#### EXERCISE AIM
Please retype every entry, keeping each one exactly as written.

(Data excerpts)
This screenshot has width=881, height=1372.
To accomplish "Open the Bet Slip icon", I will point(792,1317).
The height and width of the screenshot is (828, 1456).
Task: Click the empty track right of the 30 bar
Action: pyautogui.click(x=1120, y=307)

#### WORKED SOLUTION
This screenshot has width=881, height=1372.
To accomplish "Open the Bet Slip icon", I will point(792,1317).
The height and width of the screenshot is (828, 1456).
Task: Click the empty track right of the 30 bar
Action: pyautogui.click(x=1120, y=307)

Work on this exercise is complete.